H2O’s Deep Learning is based on a multi-layer feed-forward artificial neural network that is trained with stochastic gradient descent using back-propagation. The network can contain a large number of hidden layers consisting of neurons with tanh, rectifier, and maxout activation functions. For more comprehensive description see H2O-3 Deep learning documentation.

Example

The following section describes how to train the Deep Learning model in Sparkling Water in Scala & Python following the same example as H2O-3 documentation mentioned above.

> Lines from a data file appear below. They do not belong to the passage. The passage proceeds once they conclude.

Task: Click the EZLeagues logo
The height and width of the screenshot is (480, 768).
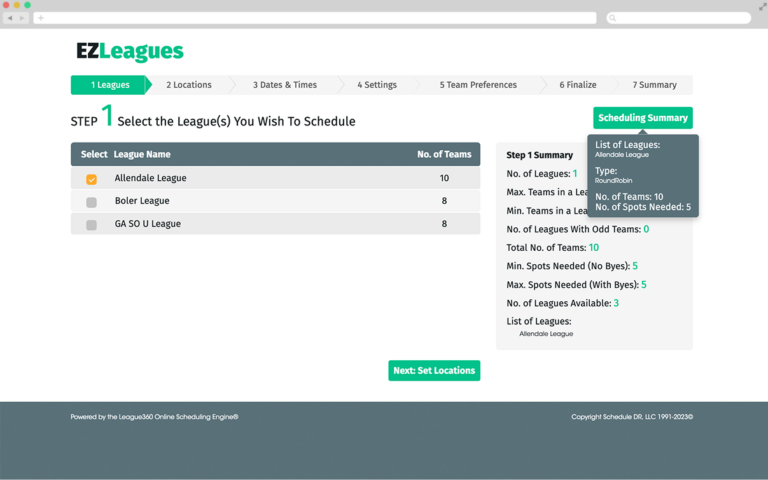Action: [x=130, y=51]
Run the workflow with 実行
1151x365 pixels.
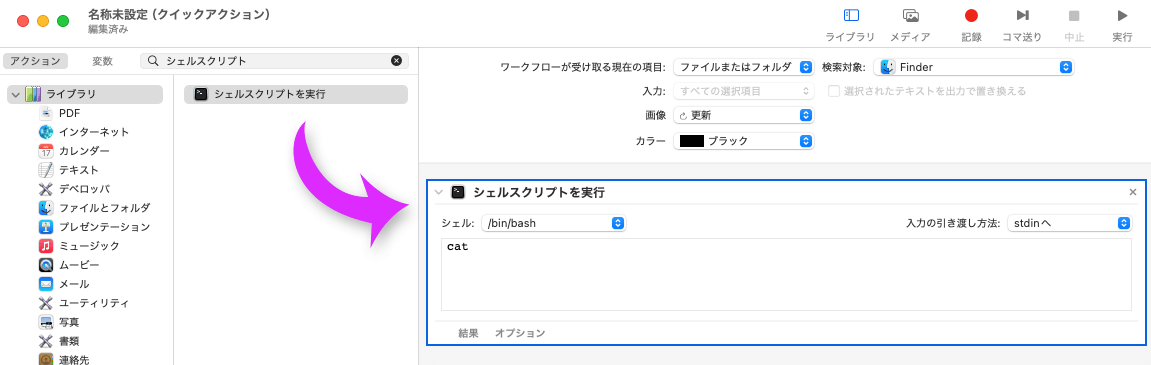point(1122,15)
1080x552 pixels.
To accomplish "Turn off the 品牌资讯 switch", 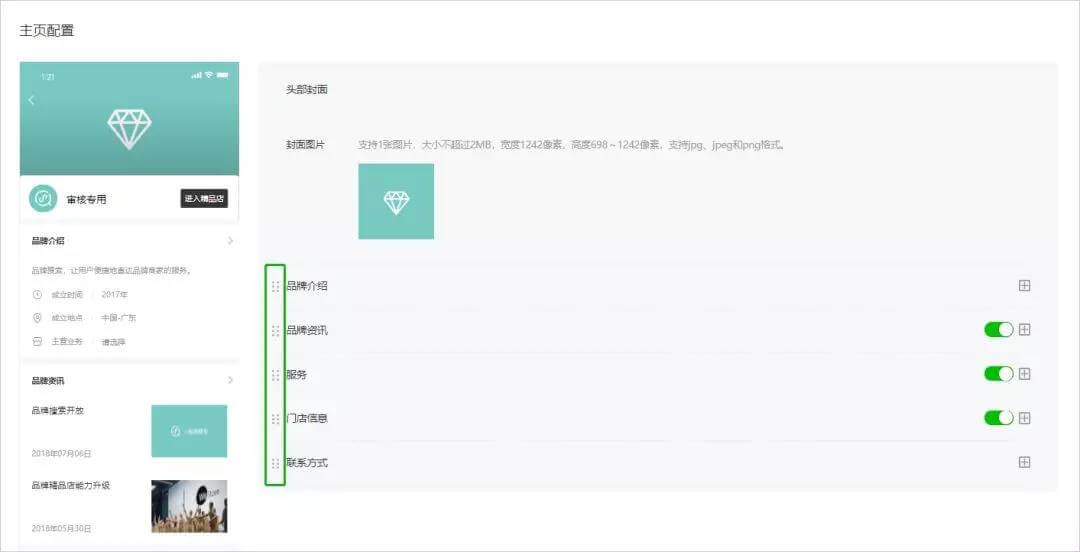I will (998, 330).
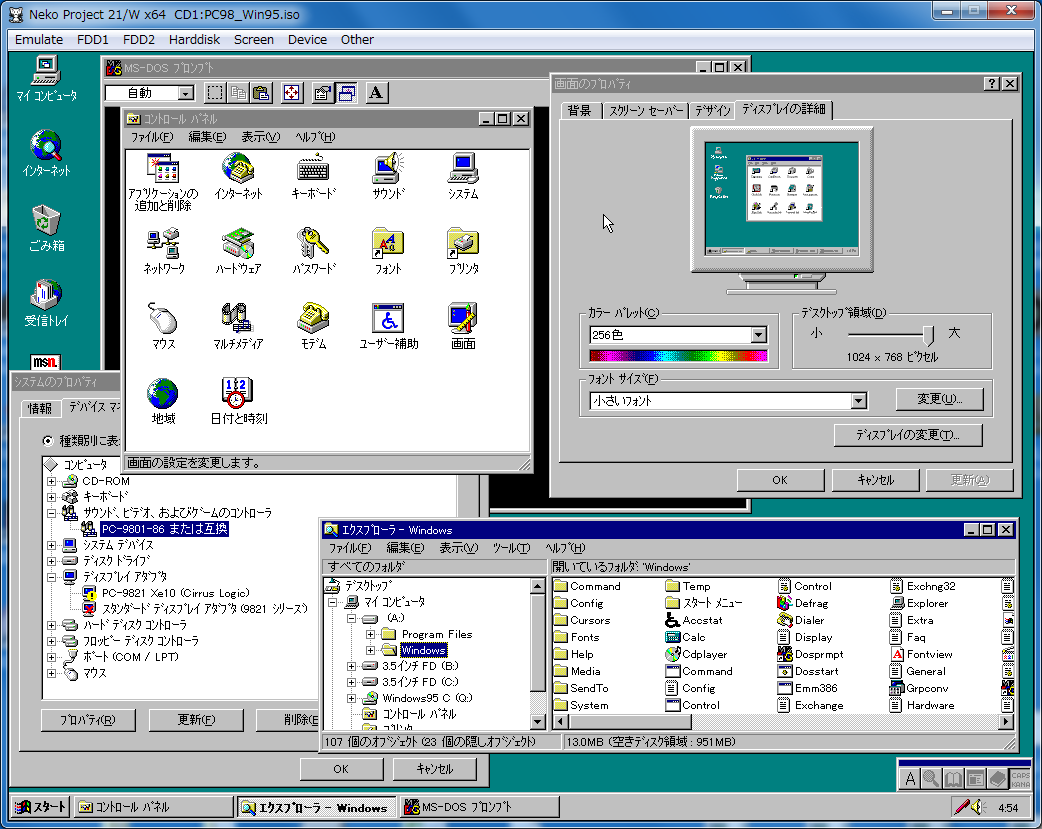The width and height of the screenshot is (1042, 829).
Task: Select the Program Files folder in tree
Action: click(x=436, y=634)
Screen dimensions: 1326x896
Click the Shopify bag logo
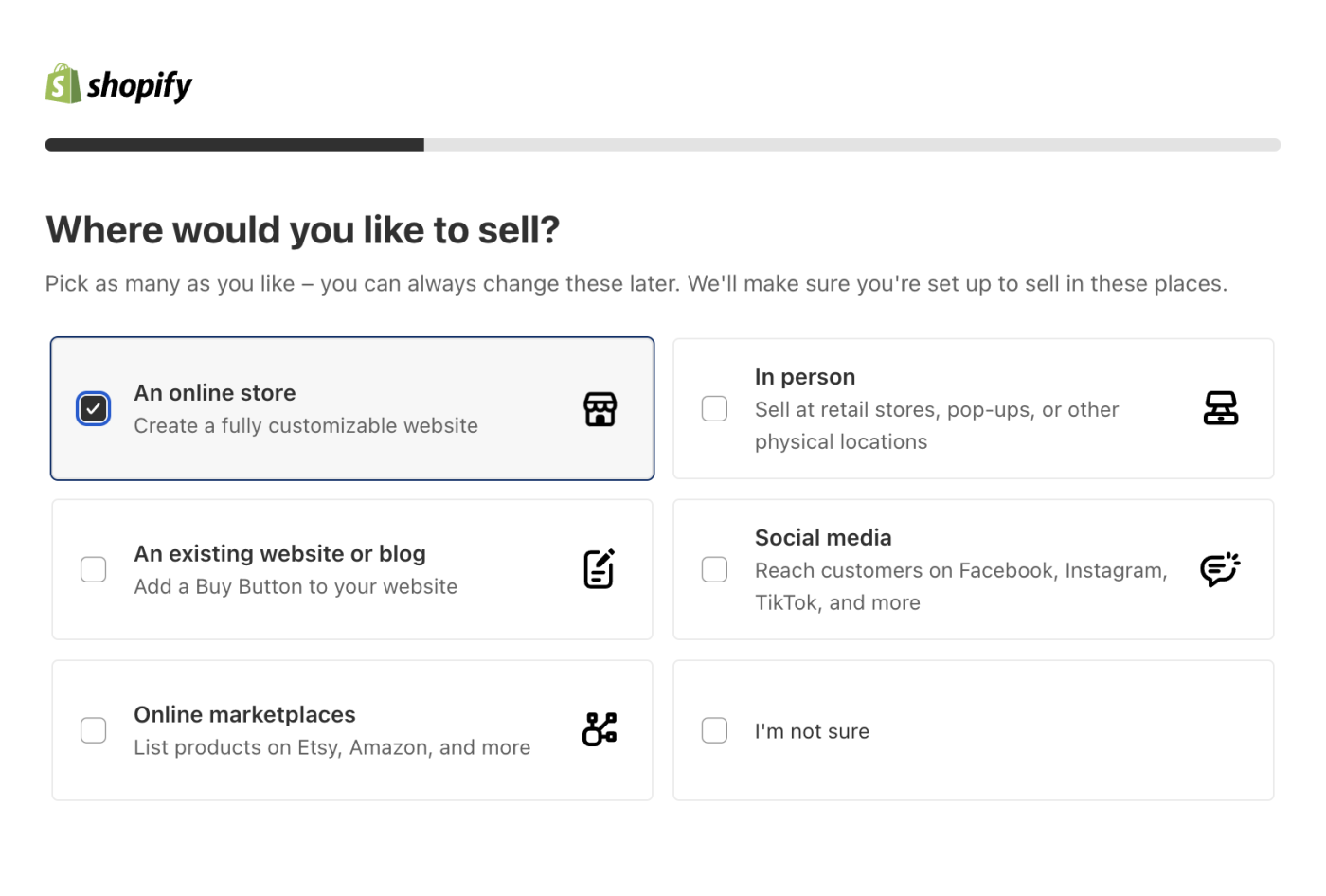click(63, 84)
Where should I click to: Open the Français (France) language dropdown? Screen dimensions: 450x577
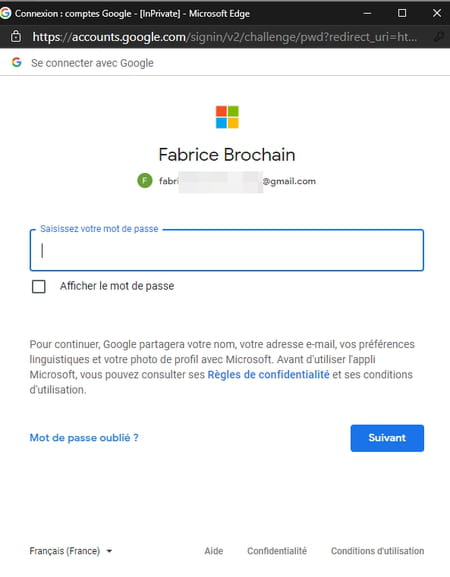(71, 551)
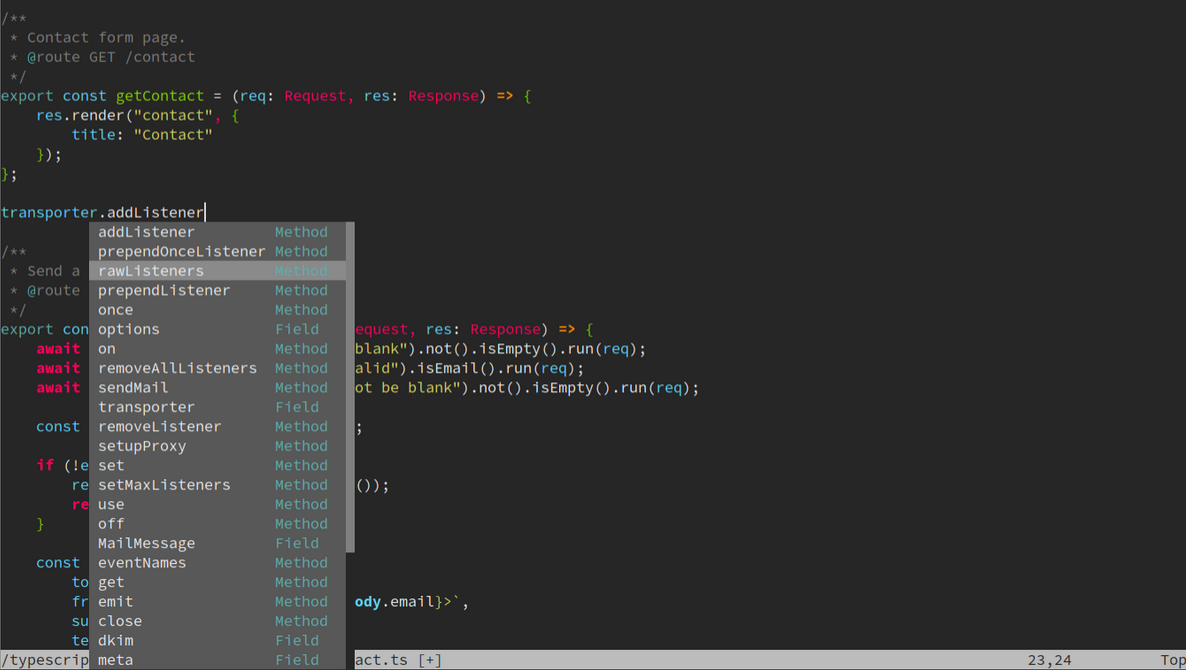1186x670 pixels.
Task: Pick the setMaxListeners completion item
Action: click(x=164, y=485)
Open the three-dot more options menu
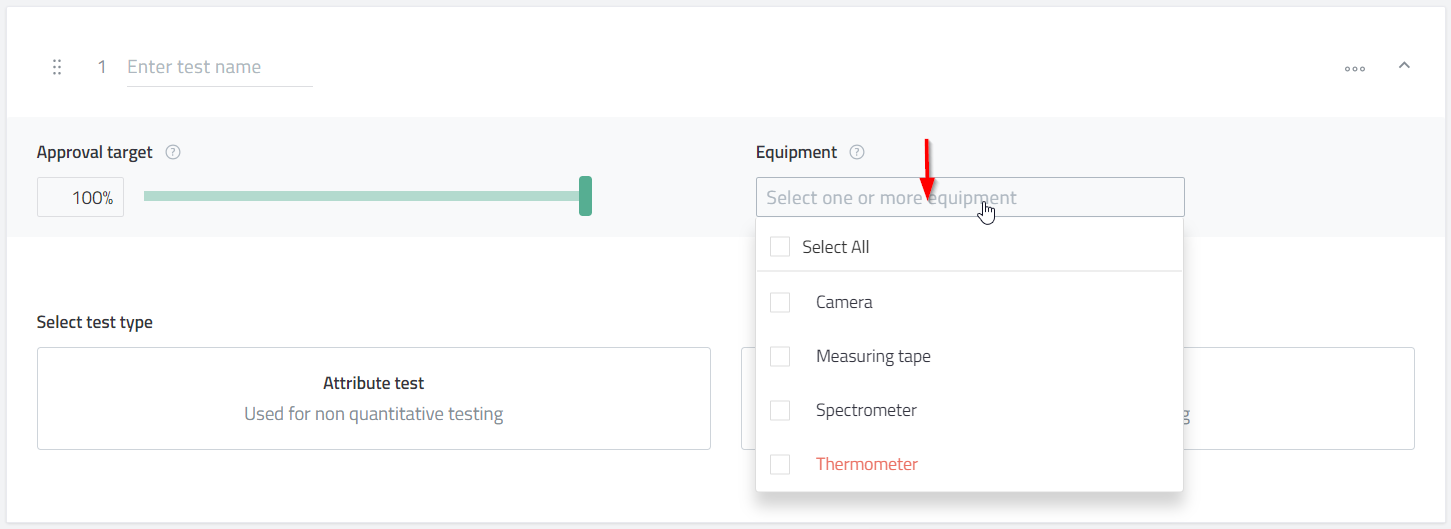The width and height of the screenshot is (1451, 529). tap(1355, 69)
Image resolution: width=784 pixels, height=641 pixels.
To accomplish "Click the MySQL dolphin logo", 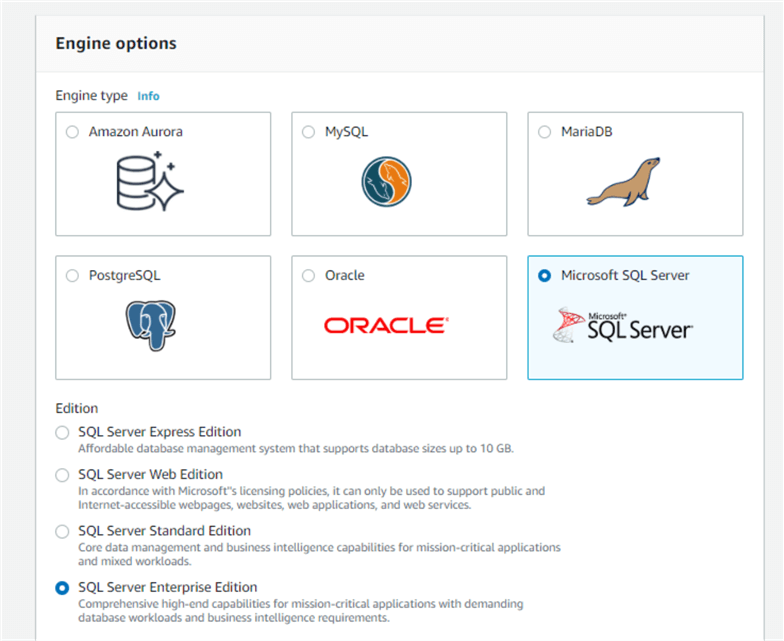I will [386, 182].
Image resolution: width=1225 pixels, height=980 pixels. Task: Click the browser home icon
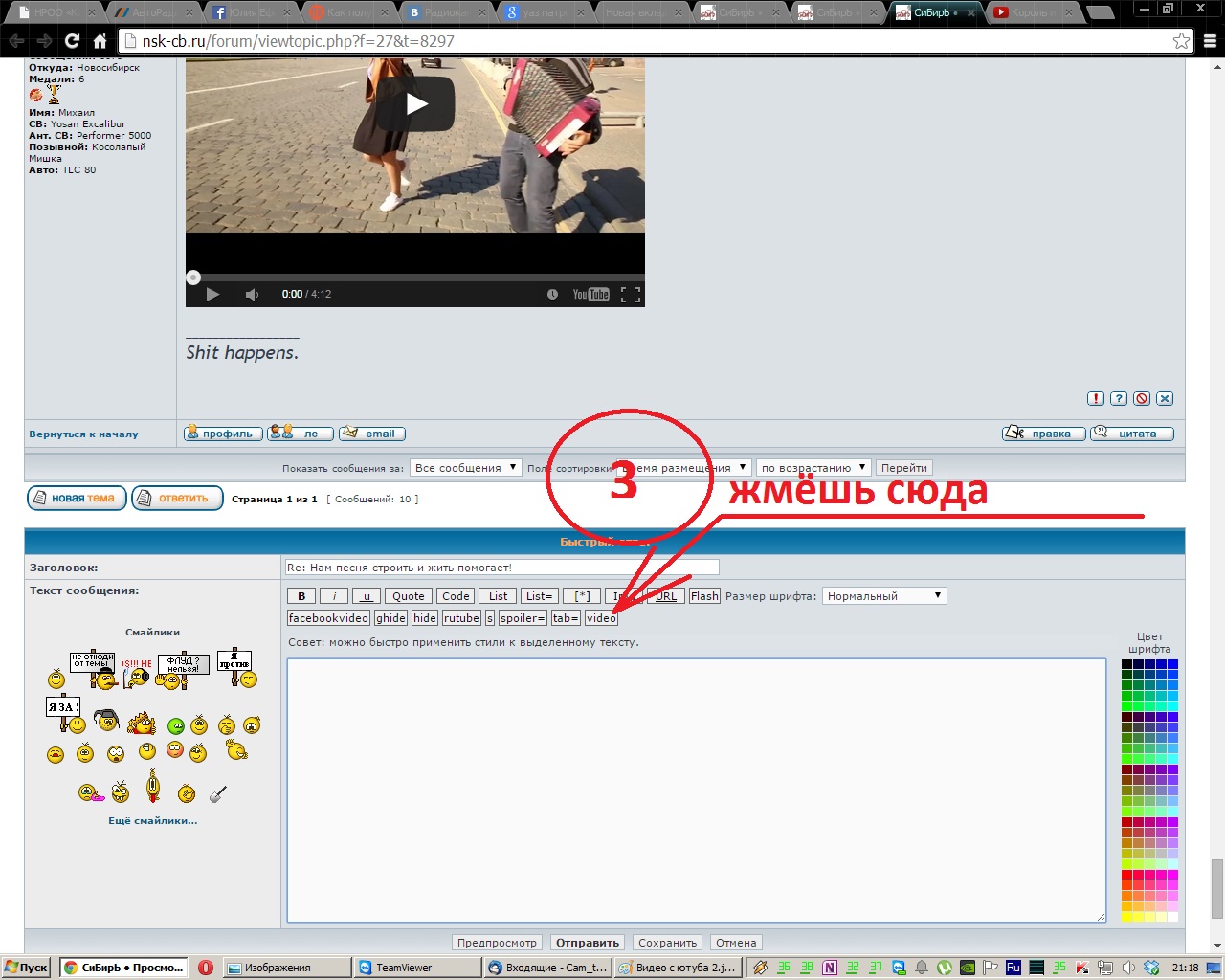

See also Parameters of H2ODeepLearning and Details of H2ODeepLearningMOJOModel.

  • Scala
  • Python

First, let’s start Sparkling Shell as

./bin/sparkling-shell

Start H2O cluster inside the Spark environment

import ai.h2o.sparkling._
import java.net.URI
val hc = H2OContext.getOrCreate()

Parse the data using H2O and convert them to Spark Frame

import org.apache.spark.SparkFiles
val datasetUrl = "https://raw.githubusercontent.com/h2oai/sparkling-water/master/examples/smalldata/insurance.csv"
spark.sparkContext.addFile(datasetUrl) //for example purposes, on a real cluster it's better to load directly from distributed storage
val sparkDF = spark.read.option("header", "true").option("inferSchema", "true").csv(SparkFiles.get("insurance.csv"))
val Array(trainingDF, testingDF) = sparkDF.randomSplit(Array(0.8, 0.2), 23123)

Train the model. You can configure all the available DeepLearning arguments using provided setters, such as the label column or the layout of hidden layers.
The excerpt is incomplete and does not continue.